- [HOW TO COMPLETE THIS TASK]: For the records below, print the lines from the line with "Click the Zamzar logo" through the line with "Click the brand" exactly as written; include both end lines and exclude the rest.

- [RECORDS FOR THIS TASK]:

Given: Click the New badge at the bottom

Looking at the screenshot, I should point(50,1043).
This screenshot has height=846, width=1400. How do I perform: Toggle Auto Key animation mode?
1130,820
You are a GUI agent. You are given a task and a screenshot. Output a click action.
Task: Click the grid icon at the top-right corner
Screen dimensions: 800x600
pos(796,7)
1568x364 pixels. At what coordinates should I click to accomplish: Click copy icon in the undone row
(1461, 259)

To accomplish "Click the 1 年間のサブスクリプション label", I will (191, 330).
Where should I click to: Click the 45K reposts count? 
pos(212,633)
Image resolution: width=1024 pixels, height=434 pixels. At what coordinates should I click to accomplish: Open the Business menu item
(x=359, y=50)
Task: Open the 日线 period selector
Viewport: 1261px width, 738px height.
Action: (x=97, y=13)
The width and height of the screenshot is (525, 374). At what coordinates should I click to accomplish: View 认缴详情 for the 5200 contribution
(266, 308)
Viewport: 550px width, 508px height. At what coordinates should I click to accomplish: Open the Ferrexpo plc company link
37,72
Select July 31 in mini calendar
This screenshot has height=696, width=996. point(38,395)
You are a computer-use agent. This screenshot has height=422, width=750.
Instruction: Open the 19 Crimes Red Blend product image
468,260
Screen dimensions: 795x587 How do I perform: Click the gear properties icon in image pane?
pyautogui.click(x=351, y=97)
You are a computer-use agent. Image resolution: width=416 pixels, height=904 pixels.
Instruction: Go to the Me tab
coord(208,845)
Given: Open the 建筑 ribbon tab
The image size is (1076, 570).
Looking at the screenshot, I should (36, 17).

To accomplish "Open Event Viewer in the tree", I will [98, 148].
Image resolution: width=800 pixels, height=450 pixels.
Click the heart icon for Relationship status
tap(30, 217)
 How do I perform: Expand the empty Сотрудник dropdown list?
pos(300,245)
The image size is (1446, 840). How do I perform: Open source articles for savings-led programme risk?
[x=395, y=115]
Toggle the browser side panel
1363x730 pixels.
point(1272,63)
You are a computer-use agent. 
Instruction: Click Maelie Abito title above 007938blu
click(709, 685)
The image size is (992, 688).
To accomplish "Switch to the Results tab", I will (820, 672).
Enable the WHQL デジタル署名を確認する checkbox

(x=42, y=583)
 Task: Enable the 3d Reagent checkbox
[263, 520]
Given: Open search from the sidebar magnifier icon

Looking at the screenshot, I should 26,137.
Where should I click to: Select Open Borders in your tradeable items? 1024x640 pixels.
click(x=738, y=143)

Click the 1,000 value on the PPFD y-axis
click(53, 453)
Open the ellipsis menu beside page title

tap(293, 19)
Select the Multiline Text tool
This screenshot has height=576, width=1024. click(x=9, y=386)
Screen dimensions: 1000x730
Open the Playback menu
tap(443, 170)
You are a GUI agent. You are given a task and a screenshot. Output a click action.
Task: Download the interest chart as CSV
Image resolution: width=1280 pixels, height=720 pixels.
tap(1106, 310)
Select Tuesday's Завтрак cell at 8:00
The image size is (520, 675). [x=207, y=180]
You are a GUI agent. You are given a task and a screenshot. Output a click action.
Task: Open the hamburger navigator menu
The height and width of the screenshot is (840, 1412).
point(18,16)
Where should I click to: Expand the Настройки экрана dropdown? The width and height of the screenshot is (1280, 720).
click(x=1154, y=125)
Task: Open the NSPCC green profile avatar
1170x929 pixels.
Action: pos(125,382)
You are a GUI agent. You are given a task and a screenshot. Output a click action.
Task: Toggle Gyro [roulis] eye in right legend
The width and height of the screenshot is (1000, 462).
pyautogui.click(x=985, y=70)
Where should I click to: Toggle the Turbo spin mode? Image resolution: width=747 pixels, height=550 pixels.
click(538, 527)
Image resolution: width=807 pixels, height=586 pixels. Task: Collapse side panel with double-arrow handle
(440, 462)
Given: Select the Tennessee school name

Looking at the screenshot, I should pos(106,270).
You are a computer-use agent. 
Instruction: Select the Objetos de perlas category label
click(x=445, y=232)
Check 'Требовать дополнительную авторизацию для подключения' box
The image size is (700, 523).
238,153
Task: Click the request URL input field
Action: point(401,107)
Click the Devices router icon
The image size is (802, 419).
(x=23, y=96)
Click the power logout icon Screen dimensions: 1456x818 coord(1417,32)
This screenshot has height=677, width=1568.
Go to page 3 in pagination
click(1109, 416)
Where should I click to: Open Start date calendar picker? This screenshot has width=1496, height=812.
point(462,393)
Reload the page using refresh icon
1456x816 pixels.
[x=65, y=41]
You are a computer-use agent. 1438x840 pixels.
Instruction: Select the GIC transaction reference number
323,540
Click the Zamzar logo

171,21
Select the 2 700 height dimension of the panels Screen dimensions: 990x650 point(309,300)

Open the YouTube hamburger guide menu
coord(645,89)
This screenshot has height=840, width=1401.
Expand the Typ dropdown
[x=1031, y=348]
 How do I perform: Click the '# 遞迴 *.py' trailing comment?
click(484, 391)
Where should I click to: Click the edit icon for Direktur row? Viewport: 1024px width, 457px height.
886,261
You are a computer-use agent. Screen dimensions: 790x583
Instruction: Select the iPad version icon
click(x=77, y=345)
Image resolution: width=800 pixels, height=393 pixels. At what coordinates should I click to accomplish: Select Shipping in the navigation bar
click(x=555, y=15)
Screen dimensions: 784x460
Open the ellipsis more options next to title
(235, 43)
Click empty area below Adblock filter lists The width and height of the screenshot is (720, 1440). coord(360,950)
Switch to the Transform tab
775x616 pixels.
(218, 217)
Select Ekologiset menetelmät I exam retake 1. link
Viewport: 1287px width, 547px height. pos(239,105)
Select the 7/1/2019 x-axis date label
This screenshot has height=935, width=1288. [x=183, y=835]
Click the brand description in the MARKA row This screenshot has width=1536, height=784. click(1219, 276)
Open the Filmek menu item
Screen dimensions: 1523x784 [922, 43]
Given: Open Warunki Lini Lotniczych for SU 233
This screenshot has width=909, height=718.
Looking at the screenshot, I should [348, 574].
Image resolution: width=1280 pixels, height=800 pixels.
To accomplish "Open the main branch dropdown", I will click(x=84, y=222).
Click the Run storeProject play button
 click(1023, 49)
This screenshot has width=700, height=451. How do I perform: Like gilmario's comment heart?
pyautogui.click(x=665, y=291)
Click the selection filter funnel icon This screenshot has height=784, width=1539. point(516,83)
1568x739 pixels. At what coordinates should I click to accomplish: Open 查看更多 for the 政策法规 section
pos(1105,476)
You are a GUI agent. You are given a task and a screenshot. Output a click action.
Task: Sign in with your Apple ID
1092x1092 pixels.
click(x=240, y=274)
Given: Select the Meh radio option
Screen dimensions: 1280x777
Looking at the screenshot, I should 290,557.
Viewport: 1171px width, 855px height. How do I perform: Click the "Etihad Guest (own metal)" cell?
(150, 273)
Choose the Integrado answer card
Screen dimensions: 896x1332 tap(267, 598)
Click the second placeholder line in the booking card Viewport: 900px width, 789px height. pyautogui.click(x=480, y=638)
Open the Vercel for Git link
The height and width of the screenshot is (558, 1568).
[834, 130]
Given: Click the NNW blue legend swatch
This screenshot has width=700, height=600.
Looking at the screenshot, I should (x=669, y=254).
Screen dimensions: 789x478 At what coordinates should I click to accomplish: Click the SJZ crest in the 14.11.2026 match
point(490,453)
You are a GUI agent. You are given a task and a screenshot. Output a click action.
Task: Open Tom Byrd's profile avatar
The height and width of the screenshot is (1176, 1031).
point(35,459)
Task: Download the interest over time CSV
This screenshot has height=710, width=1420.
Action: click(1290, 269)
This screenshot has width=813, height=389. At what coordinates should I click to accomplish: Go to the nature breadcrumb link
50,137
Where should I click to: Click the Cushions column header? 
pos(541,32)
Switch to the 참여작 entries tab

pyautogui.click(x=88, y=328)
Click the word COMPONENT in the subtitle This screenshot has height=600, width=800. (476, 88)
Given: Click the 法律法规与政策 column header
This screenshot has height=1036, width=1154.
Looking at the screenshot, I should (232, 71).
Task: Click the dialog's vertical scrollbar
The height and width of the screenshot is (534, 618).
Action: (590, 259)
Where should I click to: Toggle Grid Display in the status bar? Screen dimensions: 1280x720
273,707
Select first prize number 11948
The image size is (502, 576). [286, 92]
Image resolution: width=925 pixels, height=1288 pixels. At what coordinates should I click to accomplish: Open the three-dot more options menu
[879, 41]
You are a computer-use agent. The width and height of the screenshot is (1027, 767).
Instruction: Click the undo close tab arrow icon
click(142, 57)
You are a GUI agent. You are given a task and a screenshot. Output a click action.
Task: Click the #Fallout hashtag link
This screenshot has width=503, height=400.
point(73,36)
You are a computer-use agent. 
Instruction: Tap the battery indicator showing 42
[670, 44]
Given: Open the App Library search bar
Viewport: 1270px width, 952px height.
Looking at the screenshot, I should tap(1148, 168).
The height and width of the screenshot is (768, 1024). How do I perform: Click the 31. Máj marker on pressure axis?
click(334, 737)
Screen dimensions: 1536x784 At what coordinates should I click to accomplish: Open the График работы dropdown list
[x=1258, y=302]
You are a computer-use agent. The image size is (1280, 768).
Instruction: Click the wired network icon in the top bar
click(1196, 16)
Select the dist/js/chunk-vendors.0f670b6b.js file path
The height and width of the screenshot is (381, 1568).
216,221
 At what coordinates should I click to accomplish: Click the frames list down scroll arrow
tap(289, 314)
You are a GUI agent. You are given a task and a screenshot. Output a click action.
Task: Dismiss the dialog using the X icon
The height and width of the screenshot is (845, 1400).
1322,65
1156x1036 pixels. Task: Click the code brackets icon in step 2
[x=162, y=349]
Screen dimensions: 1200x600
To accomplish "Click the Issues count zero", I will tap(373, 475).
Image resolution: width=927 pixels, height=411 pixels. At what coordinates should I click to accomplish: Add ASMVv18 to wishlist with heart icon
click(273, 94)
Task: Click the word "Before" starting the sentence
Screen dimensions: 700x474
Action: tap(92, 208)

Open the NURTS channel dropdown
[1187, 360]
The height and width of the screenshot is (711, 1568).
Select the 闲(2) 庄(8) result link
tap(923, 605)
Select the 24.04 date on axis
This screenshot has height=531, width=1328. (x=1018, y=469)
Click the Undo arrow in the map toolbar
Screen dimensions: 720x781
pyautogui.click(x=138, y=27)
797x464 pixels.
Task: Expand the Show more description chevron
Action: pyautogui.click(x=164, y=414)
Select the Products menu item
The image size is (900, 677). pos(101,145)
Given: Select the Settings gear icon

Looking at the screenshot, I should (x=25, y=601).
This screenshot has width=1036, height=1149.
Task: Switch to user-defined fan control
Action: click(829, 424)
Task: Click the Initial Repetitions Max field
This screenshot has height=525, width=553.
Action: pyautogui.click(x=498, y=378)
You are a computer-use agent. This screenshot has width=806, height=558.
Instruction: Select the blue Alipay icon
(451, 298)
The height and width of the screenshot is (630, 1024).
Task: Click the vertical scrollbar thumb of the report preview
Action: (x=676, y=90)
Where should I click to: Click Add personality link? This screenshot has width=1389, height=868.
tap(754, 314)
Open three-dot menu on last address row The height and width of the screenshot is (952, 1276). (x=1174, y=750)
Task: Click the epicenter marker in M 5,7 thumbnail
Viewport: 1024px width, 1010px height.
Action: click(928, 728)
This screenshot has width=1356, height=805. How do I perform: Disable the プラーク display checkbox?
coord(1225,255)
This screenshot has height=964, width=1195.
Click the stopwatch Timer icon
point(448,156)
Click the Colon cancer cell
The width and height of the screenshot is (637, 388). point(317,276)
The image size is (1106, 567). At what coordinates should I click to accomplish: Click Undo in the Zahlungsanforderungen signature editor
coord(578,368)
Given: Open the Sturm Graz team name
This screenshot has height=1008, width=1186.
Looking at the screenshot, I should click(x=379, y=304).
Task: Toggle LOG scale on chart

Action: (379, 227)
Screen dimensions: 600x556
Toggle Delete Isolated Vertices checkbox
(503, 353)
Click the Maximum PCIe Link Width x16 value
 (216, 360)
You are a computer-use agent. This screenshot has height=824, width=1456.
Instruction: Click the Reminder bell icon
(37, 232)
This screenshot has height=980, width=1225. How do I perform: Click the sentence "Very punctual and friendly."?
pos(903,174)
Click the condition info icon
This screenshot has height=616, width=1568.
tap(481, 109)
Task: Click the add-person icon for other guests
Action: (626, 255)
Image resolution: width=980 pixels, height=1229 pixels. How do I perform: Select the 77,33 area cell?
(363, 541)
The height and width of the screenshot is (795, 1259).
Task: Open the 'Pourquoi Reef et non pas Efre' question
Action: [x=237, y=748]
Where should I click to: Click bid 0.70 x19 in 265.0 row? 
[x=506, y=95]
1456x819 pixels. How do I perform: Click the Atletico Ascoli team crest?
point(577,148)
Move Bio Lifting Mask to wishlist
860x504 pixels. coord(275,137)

- [TASK RESPONSE]:
Click the Zamzar logo

171,21
Select the 2 700 height dimension of the panels Screen dimensions: 990x650 point(309,300)

Open the YouTube hamburger guide menu
coord(645,89)
This screenshot has height=840, width=1401.
Expand the Typ dropdown
[x=1031, y=348]
 How do I perform: Click the '# 遞迴 *.py' trailing comment?
click(484, 391)
Where should I click to: Click the edit icon for Direktur row? Viewport: 1024px width, 457px height.
886,261
You are a computer-use agent. Screen dimensions: 790x583
Instruction: Select the iPad version icon
click(x=77, y=345)
Image resolution: width=800 pixels, height=393 pixels. At what coordinates should I click to accomplish: Select Shipping in the navigation bar
click(x=555, y=15)
Screen dimensions: 784x460
Open the ellipsis more options next to title
(235, 43)
Click empty area below Adblock filter lists The width and height of the screenshot is (720, 1440). coord(360,950)
Switch to the Transform tab
775x616 pixels.
(218, 217)
Select Ekologiset menetelmät I exam retake 1. link
Viewport: 1287px width, 547px height. pos(239,105)
Select the 7/1/2019 x-axis date label
This screenshot has height=935, width=1288. [x=183, y=835]
Click the brand description in the MARKA row This screenshot has width=1536, height=784. click(1219, 276)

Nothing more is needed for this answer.